We first tested the role of neuronal Dnmt1 in energy regulation under normal metabolic demands. Male and female ND1KO and fl/fl control littermates were fed a standard chow diet from weaning onward. We found ND1KO mice were born with expected frequency (data not shown). ND1KO male mice weighed less at weaning (3 weeks old; Fig. 2A); however, this difference had disappeared by the time they were 5 weeks old (Fig. 2B). Female ND1KO mice showed no difference in body weight (Fig. 2K and 2L). Neuronal Dnmt1 deficiency did not affect body length in either male or female mice (Fig. 2C and 2M). We measured in vivo body composition and found that male ND1KO mice had a tendency for a reduced fat percentage (Fig. 2D), and female ND1KO mice had a significantly lower fat percentage and a higher percentage of lean mass (Fig. 2N). In male ND1KO mice, retroperitoneal tissue and BAT pads weighed significantly less (Fig. 2E), and the epididymal and subcutaneous (inguinal) adipose tissue tended to weigh less. When normalized to body weight, all fat pads weighed less in the male ND1KO mice (Fig. 2F). In the female ND1KO mice, perigonadal, subcutaneous, and brown adipose tissue pads weighed significantly less (Fig. 2O). When normalized to body weight, all fat pads weighed less in the female ND1KO mice (Fig. 2P). Neuronal Dnmt1 deletion did not affect the liver mass in male or female mice (Fig. 2E, 2F, 2O, and 2P).

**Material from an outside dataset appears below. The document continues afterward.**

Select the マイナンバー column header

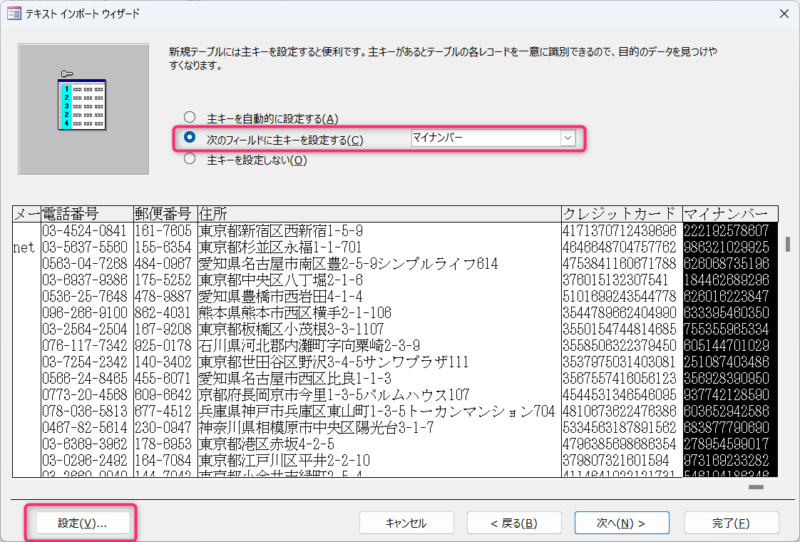[x=731, y=214]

We next tested whether ND1KO mice had altered glucose or insulin dynamics. Glucose and insulin tolerance did not differ between the male genotypes (Fig. 2G–2J). Female ND1KO mice had a slightly greater blood glucose concentration during the GTT and a substantially greater blood glucose AUC (Fig. 2Q and 2S). Despite a substantial main effect of genotype throughout the ITT, female ND1KO mice showed no difference in the blood glucose AUC (Fig. 2R and 2T).
Neuronal Dnmt1 deficiency attenuates obesity in HFD-fed mice
We next tested whether neuronal Dnmt1 deficiency alters obesity development by feeding male and female ND1KO and fl/fl mice the an HFD beginning at 6 weeks of age. Male ND1KO mice weighed significantly less after 2 weeks of the HFD (Fig. 3A) and continued to weigh less throughout the duration of the experiment (the maximal weight difference occurred at ∼12 weeks of the HFD). HFD-fed female ND1KO mice had significantly reduced body weight throughout the duration of the HFD, as indicated by repeated-measures two-way ANOVA (Fig. 3K). However, the final body weight at the end of the study did not differ substantially between the genotypes (Fig. 3L). The distribution and variability of body weight of the HFD-fed males and females at 31 to 34 weeks of age are illustrated in Fig. 3B and 3L, respectively. Unlike the chow-fed ND1KO mice, the HFD-fed ND1KO male mice had a reduced body length (Fig. 3C). Male ND1KO mice also had a substantially reduced percentage of body fat, with a tendency seen for an increase in lean mass (Fig. 3D). Female ND1KO mice showed no relevant differences in body length or body composition compared with female fl/fl mice (Fig. 3M and 3N). In addition, we confirmed that the body weight difference in male and female ND1KO mice fed an HFD resulted from the lack of Dnmt1 specifically, in that the presence of Synapsin1-Cre recombinase by itself did not affect body weight substantially in male or female mice fed an HFD (Supplement Fig. 1 (2.7MB, docx) ).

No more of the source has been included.